--- Passage provided ---
Monday, June 25, 2012

Different in Vegas

If you walk out of the Rio in Vegas and turn left, you're on a bridge across the railway tracks. Once you cross that, you're straight onto another bridge, this one across the interstate (that's what they call motorways over here). Cross that and you're now at the back of Caesars Palace and therefore just one block from the Strip. Back home if you suggested that a journey requiring you to walk one block and two bridges requires a taxi, most people would look at you like you had 2 heads. Over here, you get that reaction when you suggest it not only can but possibly should be walked.

Yes, things are very different over here in Vegas. In my last blog I pointed out how important it is to be surrounded by positive people who can help keep your spirits up when things aren't quite gong to plan yet, given that anyone in poker for the long haul is going to have to deal with a lot more heartbreak than triumph. As an extension of that, messages of support from home are also a great help. The social media allows people back home to follow the progress of the Irish at the WSOP in a way that was never possible before. Knowing you have people back home rooting for you and ready to chime in with an ul when you bust is great.



As immediate as the social media is, it can of course only give a flavour of what it feels like to be over here. People back home are inevitably going to have a very different perspective on things. This came into sharp focus this weekend when one of the few Irish pros not at the WSOP tweeted his view that players should not be referring to amateur players that misplay hands but suck out on them using derogatory terms such as spastic, retard, clown or idiot and called for a bit of decorum. One of the pros who is here reacted to this drawing a distinction between doing this on Twitter where you can presume with a reasonable degree of certainty that the target of your ire will never read it, and doing it to their face.



I think this is a perfectly reasonable distinction to make. I can never remember myself or any player I have any respect for calling someone a spastic or a retard to their face (other than as a very obvious joke) but I think virtually every player has thought it and even said it in private. I see this as no harm no foul: if muttering something under your breath after you've walked away from the table or calling the guy who busted you an unflattering name when describing a hand to your friends later or on the social media makes you feel better and helps you recover and get over a beat, and the object of your tirade remains blissfully unaware and unconcerned, then where is the harm?

While I intend and hope to get through the rest of my poker career without berating a weak player to their face I can assure you that if my dog could talk she'd tell you I let quite a few insults fly at my screen in the course of a typical session. The point of this is not to belittle my opponents: if I wanted to do that I'd be doing it in the chat box (and I have a rule that if I ever find myself doing that I take it as an indicator of tilt and encouragement to log out ASAP). I know my opponents can't hear me and that's the point: the purpose of the tirade is to allow me to blow off steam so that I can get over the beat more quickly and move on: something which is vital when you're playing ten tables at once. I guess that's one of the things about online I feel that makes it so much easier than live poker.
---
> [Written task]
Please write out the stretch of the Vegas post from "Different in Vegas" through "should be walked.". The lines below are separate from the Vegas post.
--- Collected material ---
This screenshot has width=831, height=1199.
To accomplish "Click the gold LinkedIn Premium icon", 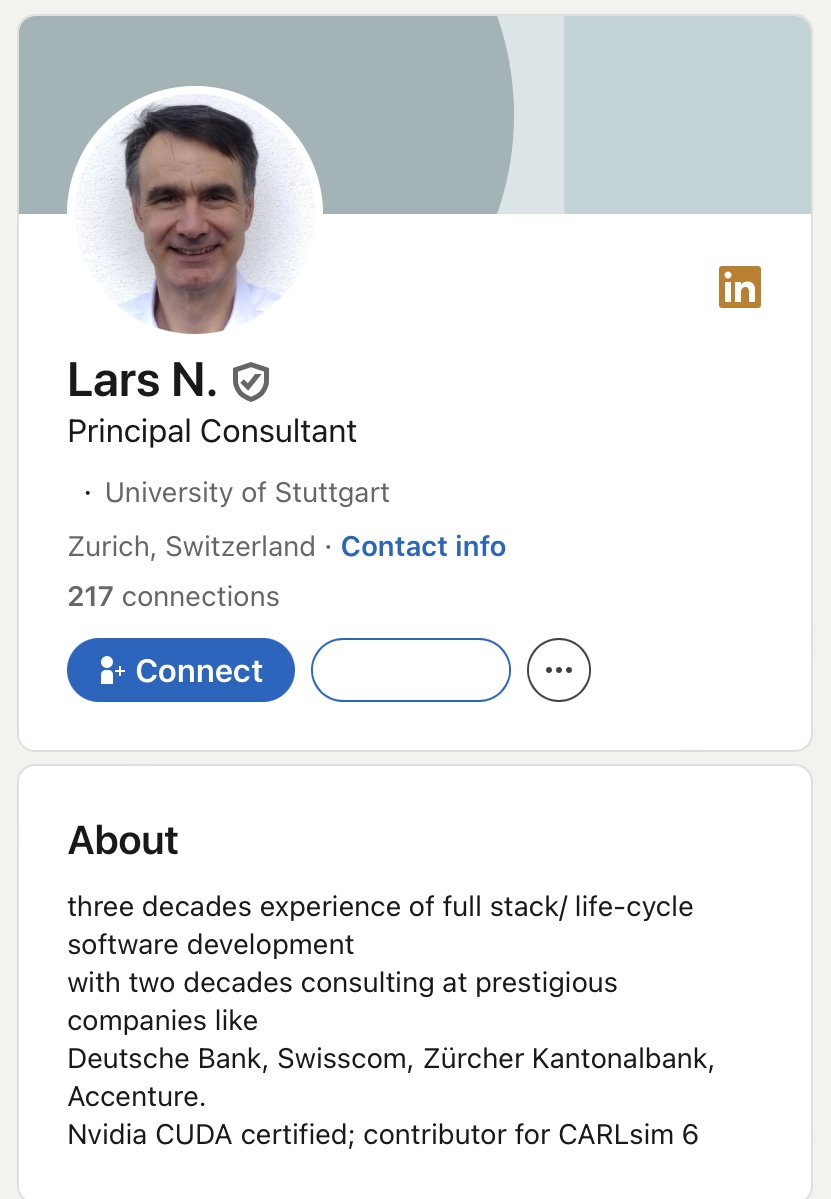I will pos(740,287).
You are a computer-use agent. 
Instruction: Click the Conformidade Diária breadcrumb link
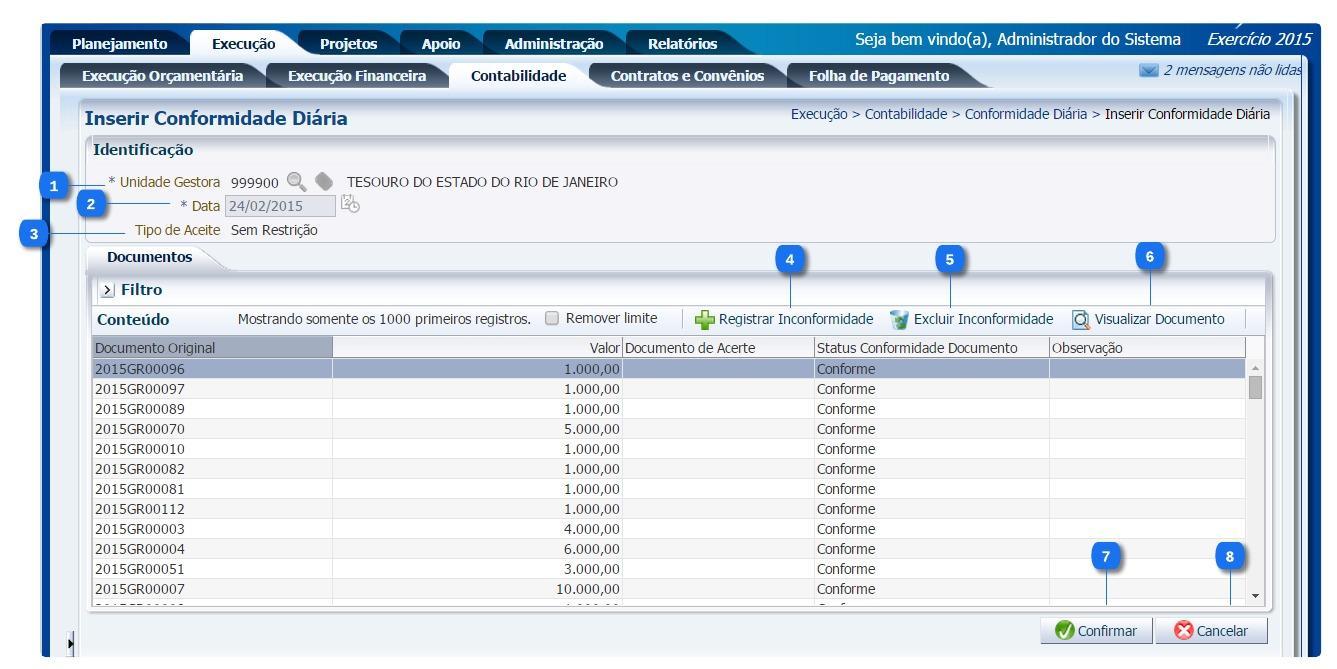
---
> [Exercise solution]
Different in Vegas

If you walk out of the Rio in Vegas and turn left, you're on a bridge across the railway tracks. Once you cross that, you're straight onto another bridge, this one across the interstate (that's what they call motorways over here). Cross that and you're now at the back of Caesars Palace and therefore just one block from the Strip. Back home if you suggested that a journey requiring you to walk one block and two bridges requires a taxi, most people would look at you like you had 2 heads. Over here, you get that reaction when you suggest it not only can but possibly should be walked.